**Complete the following**.
1) According to the passage about Charles Kennedy, why did he refuse to see the audience questions ahead of time?
2) Condense the paragraph beginning "Minutes before we were due on stage" from the passage about Charles Kennedy, keeping its main facts.
___ Extracted text
For a couple of years, Charles and I did a two-man show on the final day of the party conference. It wasn’t exactly Paxman versus Howard, but neither was it Bremner and Bird. In front of a packed hall of the party faithful, we’d discuss Lib Dem policy. I’d ask him about his personal style and we’d take questions from the audience. He was adamant he didn’t want to know the questions beforehand: he eschewed any form of stage management, and clearly needed a little hit of something unexpected to keep him on his toes.
Minutes before we were due on stage, I lost him. I eventually found him in a quiet corner backstage, drawing on a cigarette. He was hardly a reassuring sight: puffing away, he was visibly nervous, perceptibly ill at ease. As soon as we got under the arc lights, however, he was a different person, answering the questions with ease and conviction, exuding confidence and calm. It was then that I began to realise the extent of the dissonance between the private and the public as far as Charles Kennedy was concerned, a thread that was to run through his life right until the end.
______
___ Data excerpts
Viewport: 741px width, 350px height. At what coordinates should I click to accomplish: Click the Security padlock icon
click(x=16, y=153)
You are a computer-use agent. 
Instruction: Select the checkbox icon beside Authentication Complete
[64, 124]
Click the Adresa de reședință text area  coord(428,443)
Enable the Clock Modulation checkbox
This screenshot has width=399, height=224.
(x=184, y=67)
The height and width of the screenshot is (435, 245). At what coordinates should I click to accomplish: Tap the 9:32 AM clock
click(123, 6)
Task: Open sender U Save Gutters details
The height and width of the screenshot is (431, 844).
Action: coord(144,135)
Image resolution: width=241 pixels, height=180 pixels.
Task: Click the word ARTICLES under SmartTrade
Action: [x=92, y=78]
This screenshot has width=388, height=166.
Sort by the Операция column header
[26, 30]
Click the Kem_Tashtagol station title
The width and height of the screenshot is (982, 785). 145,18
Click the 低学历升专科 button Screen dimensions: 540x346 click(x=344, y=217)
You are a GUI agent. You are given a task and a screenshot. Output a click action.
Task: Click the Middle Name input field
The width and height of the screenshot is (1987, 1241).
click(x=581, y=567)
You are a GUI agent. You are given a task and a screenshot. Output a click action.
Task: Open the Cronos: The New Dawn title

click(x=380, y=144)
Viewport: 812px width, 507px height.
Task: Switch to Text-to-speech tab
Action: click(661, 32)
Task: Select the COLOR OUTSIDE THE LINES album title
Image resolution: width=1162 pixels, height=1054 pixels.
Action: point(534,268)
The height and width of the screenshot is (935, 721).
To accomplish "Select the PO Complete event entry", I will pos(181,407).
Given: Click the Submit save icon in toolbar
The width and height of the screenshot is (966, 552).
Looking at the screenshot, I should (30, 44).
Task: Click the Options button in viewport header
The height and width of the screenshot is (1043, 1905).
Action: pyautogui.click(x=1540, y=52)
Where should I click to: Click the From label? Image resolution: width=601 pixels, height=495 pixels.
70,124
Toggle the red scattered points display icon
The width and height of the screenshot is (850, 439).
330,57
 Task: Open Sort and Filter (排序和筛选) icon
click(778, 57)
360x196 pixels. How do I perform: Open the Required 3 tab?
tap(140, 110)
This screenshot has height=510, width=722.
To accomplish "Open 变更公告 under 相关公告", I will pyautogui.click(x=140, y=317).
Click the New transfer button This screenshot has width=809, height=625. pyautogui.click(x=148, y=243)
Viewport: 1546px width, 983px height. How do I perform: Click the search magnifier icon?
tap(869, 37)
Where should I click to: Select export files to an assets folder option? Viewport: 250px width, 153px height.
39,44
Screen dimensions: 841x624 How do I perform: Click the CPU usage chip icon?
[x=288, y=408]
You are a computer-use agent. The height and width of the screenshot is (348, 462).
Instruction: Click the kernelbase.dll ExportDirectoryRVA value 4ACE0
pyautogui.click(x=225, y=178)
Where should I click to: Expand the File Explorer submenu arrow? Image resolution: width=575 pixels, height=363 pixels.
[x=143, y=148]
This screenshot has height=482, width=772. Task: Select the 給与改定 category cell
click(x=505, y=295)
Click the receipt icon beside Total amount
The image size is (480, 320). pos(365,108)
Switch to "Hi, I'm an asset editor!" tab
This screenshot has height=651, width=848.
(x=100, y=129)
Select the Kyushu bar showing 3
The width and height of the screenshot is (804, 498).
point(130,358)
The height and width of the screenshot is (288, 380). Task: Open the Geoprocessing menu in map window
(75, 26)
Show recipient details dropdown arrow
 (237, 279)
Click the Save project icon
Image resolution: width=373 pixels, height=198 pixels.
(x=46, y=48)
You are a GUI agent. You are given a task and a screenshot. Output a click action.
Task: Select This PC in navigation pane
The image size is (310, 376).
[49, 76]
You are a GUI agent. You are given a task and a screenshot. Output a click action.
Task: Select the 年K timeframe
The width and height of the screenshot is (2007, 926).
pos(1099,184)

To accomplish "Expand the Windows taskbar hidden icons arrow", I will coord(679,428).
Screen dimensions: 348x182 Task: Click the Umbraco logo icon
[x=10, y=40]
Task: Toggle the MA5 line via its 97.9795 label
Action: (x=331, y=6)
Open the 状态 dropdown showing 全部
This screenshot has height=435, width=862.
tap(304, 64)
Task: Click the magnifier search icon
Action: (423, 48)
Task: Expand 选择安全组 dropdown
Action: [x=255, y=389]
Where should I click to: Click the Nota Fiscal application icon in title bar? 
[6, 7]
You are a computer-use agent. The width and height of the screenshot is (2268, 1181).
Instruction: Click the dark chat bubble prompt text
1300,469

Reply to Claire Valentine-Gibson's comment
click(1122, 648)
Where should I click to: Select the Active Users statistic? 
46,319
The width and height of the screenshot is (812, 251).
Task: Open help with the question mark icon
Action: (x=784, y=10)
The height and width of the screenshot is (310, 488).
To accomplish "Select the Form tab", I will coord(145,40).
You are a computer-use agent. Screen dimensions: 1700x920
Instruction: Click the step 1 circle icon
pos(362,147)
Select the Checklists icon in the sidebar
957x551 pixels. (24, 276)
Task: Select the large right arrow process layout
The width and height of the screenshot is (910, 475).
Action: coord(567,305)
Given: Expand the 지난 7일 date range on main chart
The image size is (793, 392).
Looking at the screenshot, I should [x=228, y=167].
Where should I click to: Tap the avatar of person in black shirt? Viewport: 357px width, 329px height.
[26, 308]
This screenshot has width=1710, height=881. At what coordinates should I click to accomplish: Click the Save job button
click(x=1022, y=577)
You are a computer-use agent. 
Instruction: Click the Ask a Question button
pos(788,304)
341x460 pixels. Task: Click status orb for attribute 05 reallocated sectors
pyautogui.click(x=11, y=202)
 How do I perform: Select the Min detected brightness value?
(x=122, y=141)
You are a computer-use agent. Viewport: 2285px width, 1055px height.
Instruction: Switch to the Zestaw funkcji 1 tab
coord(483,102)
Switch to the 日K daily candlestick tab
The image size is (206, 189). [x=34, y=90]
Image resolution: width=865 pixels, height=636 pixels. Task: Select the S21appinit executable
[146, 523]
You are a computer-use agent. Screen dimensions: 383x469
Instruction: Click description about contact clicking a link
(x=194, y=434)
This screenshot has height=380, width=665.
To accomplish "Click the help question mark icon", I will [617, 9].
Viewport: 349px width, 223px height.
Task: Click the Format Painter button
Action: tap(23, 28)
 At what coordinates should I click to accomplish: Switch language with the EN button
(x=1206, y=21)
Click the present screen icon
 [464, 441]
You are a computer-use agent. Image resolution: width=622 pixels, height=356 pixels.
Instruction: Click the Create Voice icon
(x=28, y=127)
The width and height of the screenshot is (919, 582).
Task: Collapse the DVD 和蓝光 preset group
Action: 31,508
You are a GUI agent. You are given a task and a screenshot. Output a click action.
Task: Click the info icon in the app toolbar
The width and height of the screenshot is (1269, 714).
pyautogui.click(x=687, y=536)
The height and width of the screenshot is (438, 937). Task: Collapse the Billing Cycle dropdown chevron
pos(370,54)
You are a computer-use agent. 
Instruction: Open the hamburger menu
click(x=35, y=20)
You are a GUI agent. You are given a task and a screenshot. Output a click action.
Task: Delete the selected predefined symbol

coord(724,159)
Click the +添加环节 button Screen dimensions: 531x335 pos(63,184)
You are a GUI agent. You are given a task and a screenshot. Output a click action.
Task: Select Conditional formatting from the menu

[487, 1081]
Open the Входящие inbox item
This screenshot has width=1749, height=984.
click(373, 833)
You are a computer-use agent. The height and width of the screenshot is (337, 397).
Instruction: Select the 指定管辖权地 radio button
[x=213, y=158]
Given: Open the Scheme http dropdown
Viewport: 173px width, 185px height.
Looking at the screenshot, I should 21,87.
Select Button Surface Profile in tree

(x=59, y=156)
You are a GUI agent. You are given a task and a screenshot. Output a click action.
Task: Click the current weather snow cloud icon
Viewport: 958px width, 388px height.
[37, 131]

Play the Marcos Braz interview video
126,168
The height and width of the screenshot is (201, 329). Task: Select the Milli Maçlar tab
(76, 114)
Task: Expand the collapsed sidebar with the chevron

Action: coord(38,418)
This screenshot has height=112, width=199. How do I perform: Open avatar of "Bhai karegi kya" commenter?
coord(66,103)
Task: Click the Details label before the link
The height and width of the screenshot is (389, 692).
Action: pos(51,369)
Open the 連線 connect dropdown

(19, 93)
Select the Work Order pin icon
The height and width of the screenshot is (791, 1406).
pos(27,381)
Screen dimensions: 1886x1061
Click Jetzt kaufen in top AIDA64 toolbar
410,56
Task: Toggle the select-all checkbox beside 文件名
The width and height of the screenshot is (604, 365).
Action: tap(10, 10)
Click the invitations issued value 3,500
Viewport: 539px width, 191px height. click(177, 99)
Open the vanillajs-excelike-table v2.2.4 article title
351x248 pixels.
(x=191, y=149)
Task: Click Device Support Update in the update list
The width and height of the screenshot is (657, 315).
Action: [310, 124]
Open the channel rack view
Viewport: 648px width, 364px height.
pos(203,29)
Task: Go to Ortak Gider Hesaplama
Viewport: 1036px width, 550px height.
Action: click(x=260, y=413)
______
**Task-by-task outputs**.
1) He rejected any kind of stage management and clearly needed a small jolt of the unexpected to keep him on his toes.

2) Shortly before they went on stage, the writer found Kennedy smoking alone backstage, visibly nervous and uneasy. Under the lights, though, he answered with ease, conviction and calm. This showed the writer the gap between Kennedy's private and public selves, a contrast that ran through his life to the end.